Telling the Story Behind David Crosby: Remember My Name
By Kayli Corbin
Photography by Emma Thomson
Our intimate connectedness with nature is the fulcrum of what it means to be human. When we immerse ourselves in the natural world, we’re challenged to stop and admire the sheer synchronicity and glory of life itself. In these moments, we understand our place and our impact on the world around us. Idaho houses a plethora of wild spaces, one of which was home to A.J. Eaton.
Eaton, from Pocatello, spent his youth exploring the wilderness surrounding his home. His family’s remote location offered only one TV channel which pushed him and his brother, Marcus, to discover the intricacies of the world off the screen. As they grew, Marcus picked up a passion for music and A.J. found a love for filmmaking.Marcus has been making waves as a solo singer/songwriter and has become especially known for his superior guitar playing, which led to an introduction to David Crosby and the two of them hit it off musically, which turned into Marcus collaborating on what was David’s first solo recording in 20 years, ‘Croz.’ At one point Marcus invited A.J. to stop their recording session, and what A.J. saw, exceeded all of his expectations.
“Being the son of a songwriter, having grown up around musicians my entire life, I could understand and appreciate the sensitivities of what I consider Crosby’s current third-act renaissance,” says A.J.
A.J. and the legendary musician quickly bonded. “I visited with Croz about their jazz-inspired chord changes and realized this was the exact type of conversation he was yearning to have— not the typical ‘what was it like at Woodstock’ he’s used to hearing,” A.J. said. “I suggested that we should shoot footage, if only just for posterity, and he agreed. The moment I arrived with my crew and focused the camera on Crosby, I became aware of how captivating a raconteur he is… and my hunch was right.”
David Crosby: Remember My Name is a brutally honest portrait of a music icon who, while still touring and making music at the age of seventy-eight years old, is looking back at moments from his legendary past with both hope and regret. For this documentary, A.J. collaborated with Cameron Crowe who served as producer. Crowe first interviewed Crosby at the age of 16, part of experiences that inspired his semi-autobiographical film Almost Famous that won Crowe an Academy Award for best screenplay.
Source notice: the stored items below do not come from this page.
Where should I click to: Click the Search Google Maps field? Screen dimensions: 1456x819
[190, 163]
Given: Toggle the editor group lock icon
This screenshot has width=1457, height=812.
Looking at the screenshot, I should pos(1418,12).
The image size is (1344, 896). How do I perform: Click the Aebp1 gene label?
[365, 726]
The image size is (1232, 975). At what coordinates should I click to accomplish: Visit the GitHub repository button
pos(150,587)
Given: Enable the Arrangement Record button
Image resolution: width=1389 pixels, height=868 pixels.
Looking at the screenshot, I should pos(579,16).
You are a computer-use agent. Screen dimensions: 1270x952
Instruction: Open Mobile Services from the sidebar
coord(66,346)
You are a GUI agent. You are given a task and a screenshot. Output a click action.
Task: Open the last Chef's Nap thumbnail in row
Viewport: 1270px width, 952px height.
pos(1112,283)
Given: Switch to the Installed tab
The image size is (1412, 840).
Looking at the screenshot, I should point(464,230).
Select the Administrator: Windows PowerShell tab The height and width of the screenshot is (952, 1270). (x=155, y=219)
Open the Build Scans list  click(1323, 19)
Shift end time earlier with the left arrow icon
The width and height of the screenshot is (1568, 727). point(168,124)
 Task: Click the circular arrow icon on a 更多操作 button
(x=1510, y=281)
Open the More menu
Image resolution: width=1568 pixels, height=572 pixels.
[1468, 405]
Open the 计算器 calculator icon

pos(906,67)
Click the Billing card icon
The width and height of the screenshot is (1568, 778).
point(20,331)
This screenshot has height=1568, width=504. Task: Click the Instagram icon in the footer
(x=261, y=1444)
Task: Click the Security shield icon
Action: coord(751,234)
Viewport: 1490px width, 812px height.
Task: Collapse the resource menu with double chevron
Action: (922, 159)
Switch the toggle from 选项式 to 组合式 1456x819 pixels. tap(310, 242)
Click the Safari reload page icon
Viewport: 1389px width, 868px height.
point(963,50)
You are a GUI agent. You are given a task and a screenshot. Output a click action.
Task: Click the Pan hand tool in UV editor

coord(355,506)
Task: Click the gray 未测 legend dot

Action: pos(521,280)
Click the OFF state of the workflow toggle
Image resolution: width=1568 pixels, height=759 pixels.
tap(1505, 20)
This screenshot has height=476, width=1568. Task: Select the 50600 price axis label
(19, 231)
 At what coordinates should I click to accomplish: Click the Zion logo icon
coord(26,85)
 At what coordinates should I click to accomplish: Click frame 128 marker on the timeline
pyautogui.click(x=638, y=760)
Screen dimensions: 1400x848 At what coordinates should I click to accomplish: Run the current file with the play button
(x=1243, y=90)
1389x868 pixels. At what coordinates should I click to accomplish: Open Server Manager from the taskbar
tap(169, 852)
This collaboration between Eaton and Crowe’s allowed for an eclectic blend of cross-generational ideas and perspectives.
In A.J.’s opinion, publicity is a platform laced in responsibility. The historical impact of Crosby’s music aligns perfectly with A.J.’s interest in crusading for good. The film has earned a positive rating of 92% on Rotten Tomatoes, with Peter Travers of Rolling Stone calling it “one of the best rock docs of all time.” It premiered in competition at Sundance and was acquired by Sony Pictures Classics. Since its widespread theatrical release this summer, it received four critics’ choice award nominations, including Eaton for best first-time feature, and has been nominated for a Grammy for best music film (awards ceremony January 26th).
A.J. is excited about what his future holds. As Crosby sings in Long Time Gone, “Speak out, you got to speak out against the madness, you got to speak your mind, if you dare.” A world where we dare to challenge current conventions and crusade for a wild, wonderful, whirlwind life starts with a love for nature and continues on the backs of everyone who chooses to speak up.